Beginning at the line that contains "You are a computer-use", output each line exactly through the end of the records, and drop any pictures.
***** Data for this task
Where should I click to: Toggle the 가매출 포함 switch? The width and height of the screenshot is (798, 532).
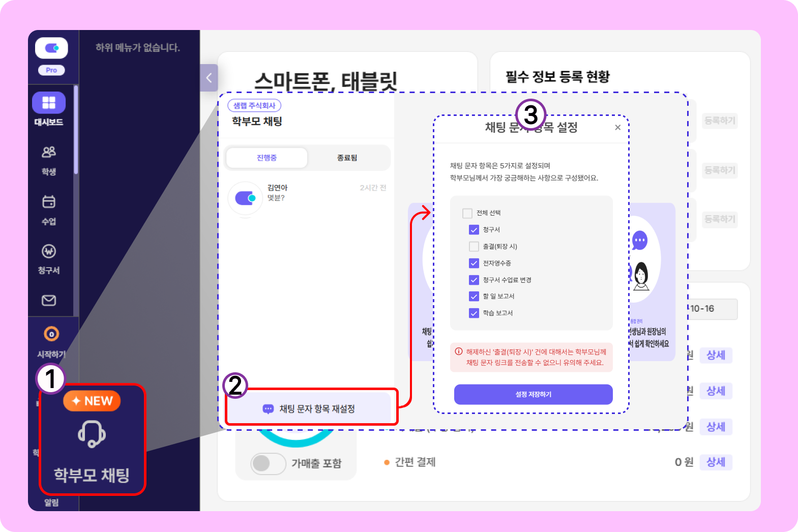click(x=268, y=463)
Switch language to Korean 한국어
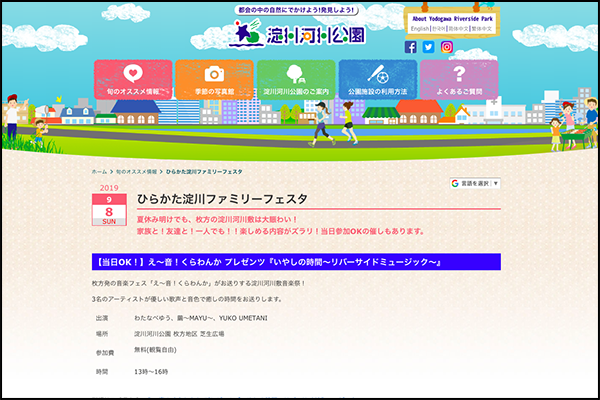This screenshot has height=400, width=600. click(440, 29)
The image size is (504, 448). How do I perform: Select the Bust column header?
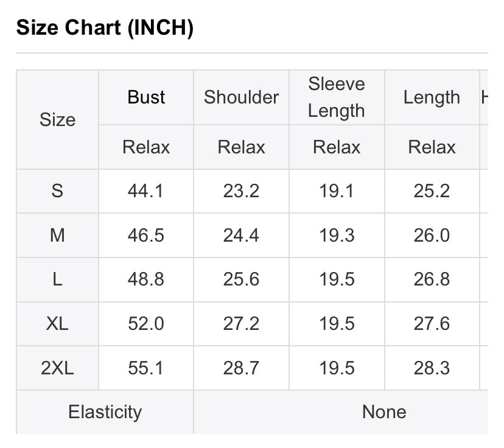point(146,97)
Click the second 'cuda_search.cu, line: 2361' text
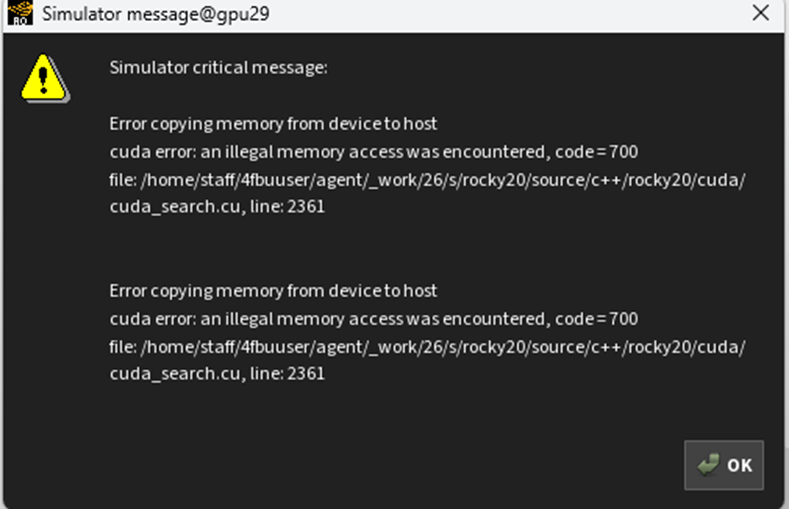This screenshot has height=509, width=789. [217, 374]
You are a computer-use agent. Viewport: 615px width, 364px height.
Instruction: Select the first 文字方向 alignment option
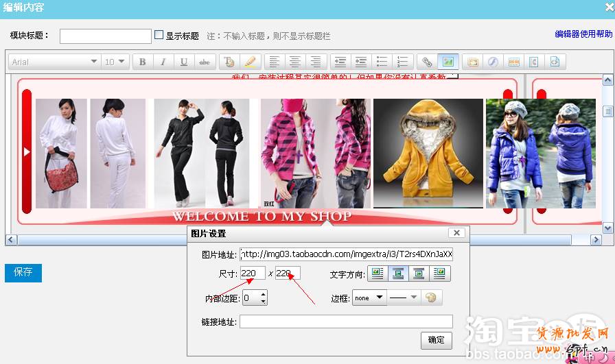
**********
▶ **Expected answer**
You are a computer-use agent. Viewport: 615px width, 364px height.
Instruction: Select the first 文字方向 alignment option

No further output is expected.